Sempat saya dipindahkan dari kantor pusat ke luar jawa, wilayah yang masih sangat asing tentunya untuk saya, karena ini adalah pindah tugas perdana, banyak hal tercecer, dari kemeja putih, dasi keberuntungan, sampai amplop kondangan, big mess out there. Beberapa hari bertugas saya banyak sekali mendapat bantuan dari seorang teman kerja saya, namanya Ricky sama berasal dari jakarta membuat kami merasa senasib, cuma nasibnya lebih baik, dia sudah memiliki istri cantik yang tengah mengandung anak pertama mereka. Semua keperluan saya disiapkan olehnya, dari tempat kost, kendaraan, sampai jemuran baju. Suatu ketika, malam sudah cukup larut, kami pulang dari kunjungan lapangan, dengan mobil 4x4 kami menyusuri jalan setengah aspal, hanya padang ilalang dikiri kanan jalan, dipayungi temaram sinar rembulan dan sejuknya angin malam savana tropis, its totally romantic. Ditengah perjalanan Ricky menghentikan mobil dan mematikan mesinnya, jangankan saya, serangga-serangga malampun bertanya-tanya apa yang terjadi, dua orang pria tampan maskulin, mematikan mesin mobil di tengah padang ilalang!. Diantara desir angin, Ricky berbisik lembut ke telinga saya "Bawong aku mencintaimu" what?!! saya terlonjak dari jok mobil, saya sangat marah, tanpa sepatah katapun saya turun dari mobil, saya tidak perduli jika saya harus pulang naik kuda, kuda lumping sekalipun. What on earth? romantic night with a wrong guy!. Setelah itu berkali-kali dia meminta maaf, tapi saya mengabaikannya, kami tak lagi bertegur sapa semenjak itu, dia terlihat sangat menyesal. Sampai akhirnya saya dipindahkan ke kantor cabang lain, yang saya dengar terakhir tentangnya adalah setelah anaknya lahir, dia memberinya nama; Bawong.

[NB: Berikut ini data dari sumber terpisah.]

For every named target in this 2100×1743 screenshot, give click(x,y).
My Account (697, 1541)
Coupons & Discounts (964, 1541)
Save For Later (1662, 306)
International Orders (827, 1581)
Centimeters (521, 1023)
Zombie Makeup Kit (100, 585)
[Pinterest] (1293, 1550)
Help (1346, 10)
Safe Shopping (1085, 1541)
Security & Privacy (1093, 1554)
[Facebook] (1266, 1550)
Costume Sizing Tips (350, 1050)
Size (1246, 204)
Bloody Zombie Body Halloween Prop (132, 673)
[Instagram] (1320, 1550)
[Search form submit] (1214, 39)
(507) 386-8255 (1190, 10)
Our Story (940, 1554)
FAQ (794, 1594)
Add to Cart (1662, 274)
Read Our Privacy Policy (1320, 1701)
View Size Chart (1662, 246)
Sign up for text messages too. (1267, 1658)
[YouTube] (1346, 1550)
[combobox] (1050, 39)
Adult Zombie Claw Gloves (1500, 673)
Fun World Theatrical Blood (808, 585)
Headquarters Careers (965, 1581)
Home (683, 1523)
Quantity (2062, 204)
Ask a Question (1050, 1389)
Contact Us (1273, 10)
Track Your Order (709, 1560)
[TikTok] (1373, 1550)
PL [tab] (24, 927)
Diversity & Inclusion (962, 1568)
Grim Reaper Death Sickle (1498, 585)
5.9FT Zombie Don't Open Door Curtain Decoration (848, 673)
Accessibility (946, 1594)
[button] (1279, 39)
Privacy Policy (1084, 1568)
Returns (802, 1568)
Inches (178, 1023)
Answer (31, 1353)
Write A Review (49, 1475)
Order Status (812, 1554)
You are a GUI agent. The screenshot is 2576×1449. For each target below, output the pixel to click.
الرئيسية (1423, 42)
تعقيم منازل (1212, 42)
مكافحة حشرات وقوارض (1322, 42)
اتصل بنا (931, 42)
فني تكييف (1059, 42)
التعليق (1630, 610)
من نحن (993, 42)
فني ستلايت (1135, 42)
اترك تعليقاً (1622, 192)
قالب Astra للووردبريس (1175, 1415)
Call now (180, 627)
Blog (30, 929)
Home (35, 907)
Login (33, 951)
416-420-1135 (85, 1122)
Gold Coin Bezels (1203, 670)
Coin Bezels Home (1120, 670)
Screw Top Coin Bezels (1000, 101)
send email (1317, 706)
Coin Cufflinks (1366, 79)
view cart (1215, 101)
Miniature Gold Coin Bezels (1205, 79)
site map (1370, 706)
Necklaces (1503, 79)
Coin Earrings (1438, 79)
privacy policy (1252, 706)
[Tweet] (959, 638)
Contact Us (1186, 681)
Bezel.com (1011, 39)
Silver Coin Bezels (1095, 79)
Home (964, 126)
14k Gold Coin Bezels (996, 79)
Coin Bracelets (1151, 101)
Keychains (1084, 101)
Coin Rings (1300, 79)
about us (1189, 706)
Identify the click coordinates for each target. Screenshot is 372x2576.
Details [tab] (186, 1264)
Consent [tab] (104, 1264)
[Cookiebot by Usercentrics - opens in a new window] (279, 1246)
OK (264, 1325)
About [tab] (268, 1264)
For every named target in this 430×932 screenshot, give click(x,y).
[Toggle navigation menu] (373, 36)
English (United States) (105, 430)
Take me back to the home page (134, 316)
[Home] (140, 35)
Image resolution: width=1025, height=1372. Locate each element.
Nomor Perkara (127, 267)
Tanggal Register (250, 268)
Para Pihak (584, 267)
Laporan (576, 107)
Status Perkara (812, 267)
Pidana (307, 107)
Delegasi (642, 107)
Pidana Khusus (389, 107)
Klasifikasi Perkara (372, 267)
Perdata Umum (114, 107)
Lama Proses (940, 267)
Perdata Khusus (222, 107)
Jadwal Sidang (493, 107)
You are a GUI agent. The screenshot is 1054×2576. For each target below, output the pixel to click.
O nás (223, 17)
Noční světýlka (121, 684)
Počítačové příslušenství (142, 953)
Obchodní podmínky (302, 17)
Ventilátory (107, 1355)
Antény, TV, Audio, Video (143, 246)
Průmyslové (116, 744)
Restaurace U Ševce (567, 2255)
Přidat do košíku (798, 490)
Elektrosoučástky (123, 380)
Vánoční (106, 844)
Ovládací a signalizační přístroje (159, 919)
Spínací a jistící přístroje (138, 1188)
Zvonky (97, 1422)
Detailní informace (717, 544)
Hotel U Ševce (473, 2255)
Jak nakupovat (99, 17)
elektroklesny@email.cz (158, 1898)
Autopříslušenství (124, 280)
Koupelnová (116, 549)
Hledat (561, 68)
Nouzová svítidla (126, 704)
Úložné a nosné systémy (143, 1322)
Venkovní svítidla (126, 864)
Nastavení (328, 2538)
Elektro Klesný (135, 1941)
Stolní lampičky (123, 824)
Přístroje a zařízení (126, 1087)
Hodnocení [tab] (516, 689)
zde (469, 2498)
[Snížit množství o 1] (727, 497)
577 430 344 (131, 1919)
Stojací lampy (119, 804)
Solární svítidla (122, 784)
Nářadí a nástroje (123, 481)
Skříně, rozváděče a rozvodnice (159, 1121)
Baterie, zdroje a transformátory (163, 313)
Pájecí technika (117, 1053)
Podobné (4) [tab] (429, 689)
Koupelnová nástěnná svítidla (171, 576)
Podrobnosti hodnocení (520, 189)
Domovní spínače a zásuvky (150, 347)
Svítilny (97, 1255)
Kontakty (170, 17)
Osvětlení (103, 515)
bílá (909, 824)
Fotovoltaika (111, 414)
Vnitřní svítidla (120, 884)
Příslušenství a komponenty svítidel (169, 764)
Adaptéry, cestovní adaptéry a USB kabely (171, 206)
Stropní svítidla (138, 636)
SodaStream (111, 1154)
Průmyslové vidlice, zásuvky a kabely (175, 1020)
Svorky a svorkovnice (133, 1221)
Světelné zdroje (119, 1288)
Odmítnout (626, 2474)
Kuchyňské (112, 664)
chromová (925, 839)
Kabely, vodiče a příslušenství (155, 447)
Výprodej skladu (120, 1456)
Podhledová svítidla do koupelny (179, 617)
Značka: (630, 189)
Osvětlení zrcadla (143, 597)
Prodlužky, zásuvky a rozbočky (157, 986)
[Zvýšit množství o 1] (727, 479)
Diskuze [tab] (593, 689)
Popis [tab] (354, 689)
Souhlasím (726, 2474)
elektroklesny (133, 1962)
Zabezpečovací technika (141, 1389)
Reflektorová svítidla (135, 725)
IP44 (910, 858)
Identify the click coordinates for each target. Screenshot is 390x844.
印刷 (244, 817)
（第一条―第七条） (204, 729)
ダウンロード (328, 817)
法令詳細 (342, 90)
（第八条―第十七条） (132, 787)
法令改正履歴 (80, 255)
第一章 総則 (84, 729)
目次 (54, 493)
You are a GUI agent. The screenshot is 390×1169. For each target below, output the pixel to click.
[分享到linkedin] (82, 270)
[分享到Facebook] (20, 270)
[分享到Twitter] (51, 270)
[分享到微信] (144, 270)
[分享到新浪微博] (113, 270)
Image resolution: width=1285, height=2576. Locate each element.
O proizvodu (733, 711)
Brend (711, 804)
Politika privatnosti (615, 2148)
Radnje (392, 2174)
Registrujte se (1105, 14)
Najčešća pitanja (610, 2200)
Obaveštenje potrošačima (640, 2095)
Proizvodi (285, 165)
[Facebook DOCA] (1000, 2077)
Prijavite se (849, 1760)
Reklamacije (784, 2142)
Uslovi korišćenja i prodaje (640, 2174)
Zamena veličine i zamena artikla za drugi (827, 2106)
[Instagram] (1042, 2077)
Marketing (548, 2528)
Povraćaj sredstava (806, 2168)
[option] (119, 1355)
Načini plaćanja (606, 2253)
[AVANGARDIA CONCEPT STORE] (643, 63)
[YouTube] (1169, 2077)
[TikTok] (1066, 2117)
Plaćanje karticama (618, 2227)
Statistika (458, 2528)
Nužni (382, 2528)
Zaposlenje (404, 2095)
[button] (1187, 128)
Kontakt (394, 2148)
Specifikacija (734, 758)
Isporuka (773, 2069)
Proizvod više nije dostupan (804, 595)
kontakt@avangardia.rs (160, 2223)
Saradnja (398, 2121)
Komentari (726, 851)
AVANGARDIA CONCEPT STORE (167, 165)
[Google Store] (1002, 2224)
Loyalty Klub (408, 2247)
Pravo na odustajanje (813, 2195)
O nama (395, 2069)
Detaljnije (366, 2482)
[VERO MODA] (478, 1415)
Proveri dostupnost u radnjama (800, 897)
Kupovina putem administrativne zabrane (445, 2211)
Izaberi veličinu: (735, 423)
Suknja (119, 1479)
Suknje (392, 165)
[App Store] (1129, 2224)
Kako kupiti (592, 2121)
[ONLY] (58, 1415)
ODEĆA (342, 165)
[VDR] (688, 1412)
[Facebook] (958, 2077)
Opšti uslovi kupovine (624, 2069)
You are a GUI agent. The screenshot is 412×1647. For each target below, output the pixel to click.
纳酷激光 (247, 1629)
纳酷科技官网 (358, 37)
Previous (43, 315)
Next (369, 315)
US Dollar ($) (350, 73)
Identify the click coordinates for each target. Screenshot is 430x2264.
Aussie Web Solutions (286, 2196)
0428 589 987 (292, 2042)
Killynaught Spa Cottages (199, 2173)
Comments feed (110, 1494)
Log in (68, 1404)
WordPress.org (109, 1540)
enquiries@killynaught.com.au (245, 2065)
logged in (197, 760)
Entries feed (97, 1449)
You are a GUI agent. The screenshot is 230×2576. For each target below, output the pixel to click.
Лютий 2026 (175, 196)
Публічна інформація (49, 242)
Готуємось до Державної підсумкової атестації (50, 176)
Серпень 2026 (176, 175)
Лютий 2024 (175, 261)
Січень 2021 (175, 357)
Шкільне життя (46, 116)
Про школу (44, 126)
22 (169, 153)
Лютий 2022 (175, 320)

Kantor cabang baru ini, terletak dibatas luar kepulauan Indonesia, pengalaman saya dipindahkan cukup untuk membuat saya mandiri dalam kepindahan yang ke dua ini. Pulau ini sangat jauh dari peradaban, ah bukankah kita sudah merdeka? selalu pertanyaan ini yang terlintas. Saya tinggal disebuah perkampungan kecil, warganya sebagian besar nelayan, tapi yang saya suka, mereka umat yang sangat taat, masjid mereka selalu penuh. Sebenarnya bukan masjid seperti yang saya kenal selama ini, bertiang kayu beratap rumbia, dengan lantai papan. Saya yakin seekor sapi senewen pun akan merobohkan bangunan ini dengan mudah. Suatu ketika mereka berencana memperbaiki masjid, hanya masalahnya dana yang mereka kumpulkan belum mencukupi. Waktu itu seingat saya, tanpa ragu saya meyumbangkan seluruh tabungan saya untuk pembangunan masjid itu. Setelah pembangunan selesai, pak kepala desa mendatangi saya, mengatakan jika warga desa sepakat menamakan masjid itu dengan nama saya. Saya tersentak dan langsung menolak, saya bukan sufi atau ustadz, apalagi habib, sama sekali tak pantas nama saya dijadikan nama masjid. Akhirnya pak lurah dan warga sepakat menamakan gang kecil di depan masjid itu "Gang Bawong"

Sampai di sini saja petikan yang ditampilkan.